俺レベルでは10年後でもできるかどうか分からない術を簡単に行えるものなので非常にありがたい。
なおマユ姉ぇ、自力で気弾は撃てるけれども「光兼」サンを経由した切断波の方がお好みなんだとか。
◆ ◇ ◆ ◇
装備の他、背嚢に水・携帯食料・簡易治療キットを入れたマユ姉ぇ達は迷宮内に入った。
俺も男子禁制の影響が出ない門までは一緒に入る。
門の手前まで電源ケーブルが多数引き込まれており、照明で明るく照らされている。
ここにも簡易テントが設置されており、複数の僧が待機している。
少し涼しく感じる迷宮内、門の前には例のふざけた文章が書かれた石版がある。
「本当に教科書体フォントで、つい先日機械で掘り込まれたように書かれているなぁ」
「実際に見ると可笑しいわよね。
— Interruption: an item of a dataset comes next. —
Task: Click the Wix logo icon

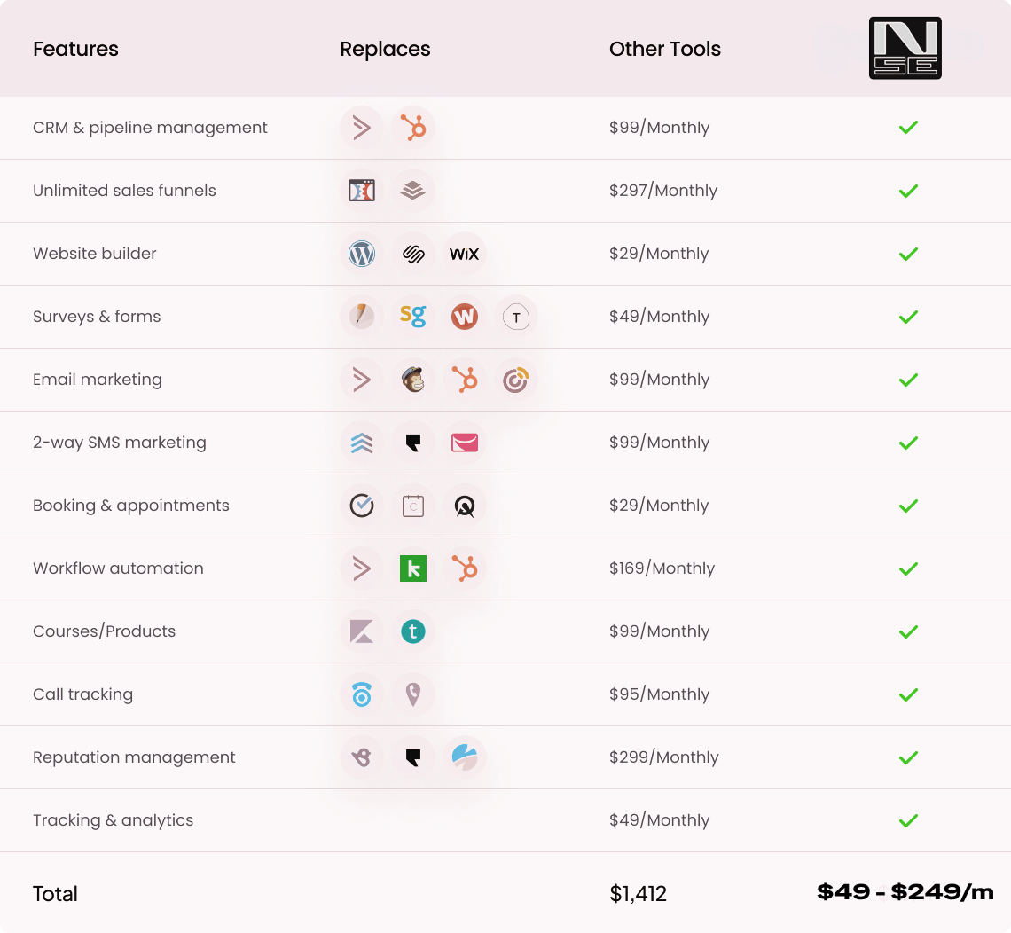Action: tap(464, 254)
手掘りならいざ知らずどう見ても機械掘りの石版なんだから」
迷宮入り口の門だけれども、重厚な金属製のもの。
彫刻が掘り込まれているけど、これ確かロダンの「地獄の門」。
東京上野の国立西洋美術館に本物があるので、俺も見たことがある。
ただ、迷宮の天井が約5m程と高く、その為「門」も本物よりもずいぶん大きい。
「マユ姉ぇ、『地獄の門』が迷宮入口ってのは、さすがに無いよね」
「もう古代遺跡を装うのよりも見栄え重視だし、これ作ったヒト割と最近の文化に詳しいと思うわ。知識豊富なのは確かだと思うけど」
「『知』制作の迷宮の可能性が、ますます増した気がするね」
「まあ相手の思惑がどうあれ、私たちは攻略するしか無いから行くしかないわね」
マユ姉ぇは苦笑しながら門の前に進む。
「じゃあ、コウちゃん行ってくるわね」
「コウ兄ぃ、お土産待っててね」
「こうにいちゃん、わたしがんばるね」
3人の挨拶に何もできない俺。
「皆、くれぐれも注意して。光兼サン、今回は全員女性ですので守護宜しくお願い致します」
〝某にお任せあれ。女人を守護するのが某の役目なり!〟
今回俺にも素直に答えてくれた光兼さん、本当に頼むよ。
「康太様、私がお姉様達をお守りしますので、ご安心を」
「はい、私達二人でお守りしますぅ」
カレンさん、シンミョウさんもそう言ってくれている。
しかし、俺の中で不安がどんどん大きくなるのはどうしてか。
マユ姉ぇが門扉に手をかけると重い音を立てて自動で扉が開く。
自動ドアなのは良いけど、趣無いような気がするね。